◆ **Activity**:
Each line of the data below from the one holding "You are a computer-use agent. 521x311 pixels." to the one holding "This screenshot has height=128, width=328.", inclusive, is to be reproduced exactly; no other line belongs in the answer.
[Start of section]
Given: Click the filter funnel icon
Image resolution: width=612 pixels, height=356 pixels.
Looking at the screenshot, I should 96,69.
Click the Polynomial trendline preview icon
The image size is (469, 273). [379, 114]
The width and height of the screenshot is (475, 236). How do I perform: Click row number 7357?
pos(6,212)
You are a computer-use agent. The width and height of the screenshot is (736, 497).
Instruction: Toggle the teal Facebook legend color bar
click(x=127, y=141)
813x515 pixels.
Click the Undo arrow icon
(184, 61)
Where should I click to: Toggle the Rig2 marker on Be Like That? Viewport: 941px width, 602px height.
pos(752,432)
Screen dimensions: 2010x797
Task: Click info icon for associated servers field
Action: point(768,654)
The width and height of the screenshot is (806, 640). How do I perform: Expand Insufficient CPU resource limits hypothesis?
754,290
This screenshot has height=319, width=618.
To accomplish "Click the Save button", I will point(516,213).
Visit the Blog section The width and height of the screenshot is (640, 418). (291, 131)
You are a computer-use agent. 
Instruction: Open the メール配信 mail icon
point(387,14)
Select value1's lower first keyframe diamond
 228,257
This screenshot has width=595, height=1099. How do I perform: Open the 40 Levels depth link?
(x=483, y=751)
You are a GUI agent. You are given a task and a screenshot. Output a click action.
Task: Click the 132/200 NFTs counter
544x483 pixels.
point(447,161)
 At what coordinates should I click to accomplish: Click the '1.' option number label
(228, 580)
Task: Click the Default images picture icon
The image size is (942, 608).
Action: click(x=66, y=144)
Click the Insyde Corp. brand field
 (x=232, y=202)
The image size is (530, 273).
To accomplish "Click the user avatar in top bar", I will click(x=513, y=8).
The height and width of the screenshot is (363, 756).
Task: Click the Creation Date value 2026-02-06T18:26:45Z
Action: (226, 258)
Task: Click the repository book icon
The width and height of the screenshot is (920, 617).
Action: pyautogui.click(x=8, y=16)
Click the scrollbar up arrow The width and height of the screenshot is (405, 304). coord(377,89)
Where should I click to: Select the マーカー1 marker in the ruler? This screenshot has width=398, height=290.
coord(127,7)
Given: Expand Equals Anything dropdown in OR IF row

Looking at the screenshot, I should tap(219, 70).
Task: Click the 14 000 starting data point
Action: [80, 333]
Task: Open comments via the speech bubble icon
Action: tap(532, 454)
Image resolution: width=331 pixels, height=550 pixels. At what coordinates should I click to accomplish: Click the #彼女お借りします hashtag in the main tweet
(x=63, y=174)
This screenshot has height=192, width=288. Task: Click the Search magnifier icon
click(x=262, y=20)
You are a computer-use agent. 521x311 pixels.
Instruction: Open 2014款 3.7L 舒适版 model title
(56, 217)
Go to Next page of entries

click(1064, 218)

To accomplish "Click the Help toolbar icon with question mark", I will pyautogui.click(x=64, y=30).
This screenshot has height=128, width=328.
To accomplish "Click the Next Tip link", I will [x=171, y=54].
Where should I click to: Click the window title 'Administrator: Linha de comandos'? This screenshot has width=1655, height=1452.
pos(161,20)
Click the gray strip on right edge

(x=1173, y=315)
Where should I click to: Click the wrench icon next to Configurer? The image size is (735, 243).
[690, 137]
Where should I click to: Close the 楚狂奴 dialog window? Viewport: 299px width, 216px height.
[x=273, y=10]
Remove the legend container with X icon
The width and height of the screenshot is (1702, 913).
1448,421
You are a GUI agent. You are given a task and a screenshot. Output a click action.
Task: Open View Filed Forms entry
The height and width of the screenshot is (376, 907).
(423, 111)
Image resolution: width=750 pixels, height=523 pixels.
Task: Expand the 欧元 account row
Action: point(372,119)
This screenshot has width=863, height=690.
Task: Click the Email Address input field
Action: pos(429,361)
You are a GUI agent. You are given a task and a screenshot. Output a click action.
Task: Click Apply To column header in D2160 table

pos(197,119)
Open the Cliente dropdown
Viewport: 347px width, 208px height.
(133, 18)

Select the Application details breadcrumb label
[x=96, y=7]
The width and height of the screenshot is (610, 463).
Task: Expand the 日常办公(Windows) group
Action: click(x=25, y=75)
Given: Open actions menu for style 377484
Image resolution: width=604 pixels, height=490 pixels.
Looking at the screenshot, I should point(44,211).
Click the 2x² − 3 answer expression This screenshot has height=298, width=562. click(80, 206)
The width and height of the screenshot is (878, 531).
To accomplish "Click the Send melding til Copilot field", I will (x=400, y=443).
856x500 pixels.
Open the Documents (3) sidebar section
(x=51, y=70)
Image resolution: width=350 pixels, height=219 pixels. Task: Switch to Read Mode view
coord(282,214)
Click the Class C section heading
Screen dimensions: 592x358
[End of section]
◆ **Response box**:
You are a computer-use agent. 521x311 pixels.
Instruction: Open 2014款 3.7L 舒适版 model title
(56, 217)
Go to Next page of entries

click(1064, 218)

To accomplish "Click the Help toolbar icon with question mark", I will pyautogui.click(x=64, y=30).
This screenshot has height=128, width=328.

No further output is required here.